* **The problem**:
Each line starting at the one that contains "Hautes-Alpes (460, 2385)" and ending at the one that contains "No, rifiuta tutto (465, 2536)" must be returned exactly, and the rest of the listing is left out.
╭─ Source data
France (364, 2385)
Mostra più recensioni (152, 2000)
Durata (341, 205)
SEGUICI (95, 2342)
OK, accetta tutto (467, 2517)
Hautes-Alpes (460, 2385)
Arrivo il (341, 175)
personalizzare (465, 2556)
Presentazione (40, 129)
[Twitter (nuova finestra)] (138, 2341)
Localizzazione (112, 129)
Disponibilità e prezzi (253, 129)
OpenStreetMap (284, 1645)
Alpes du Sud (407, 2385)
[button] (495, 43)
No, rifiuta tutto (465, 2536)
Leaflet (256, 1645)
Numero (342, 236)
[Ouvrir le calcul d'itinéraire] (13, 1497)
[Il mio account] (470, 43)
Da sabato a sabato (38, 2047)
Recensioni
╰─
╭─ Source data
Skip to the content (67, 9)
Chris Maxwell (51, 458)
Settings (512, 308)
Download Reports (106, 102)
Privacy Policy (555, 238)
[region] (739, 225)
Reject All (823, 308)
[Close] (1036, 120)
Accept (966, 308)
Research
╰─
* **Answer box**:
Hautes-Alpes (460, 2385)
Arrivo il (341, 175)
personalizzare (465, 2556)
Presentazione (40, 129)
[Twitter (nuova finestra)] (138, 2341)
Localizzazione (112, 129)
Disponibilità e prezzi (253, 129)
OpenStreetMap (284, 1645)
Alpes du Sud (407, 2385)
[button] (495, 43)
No, rifiuta tutto (465, 2536)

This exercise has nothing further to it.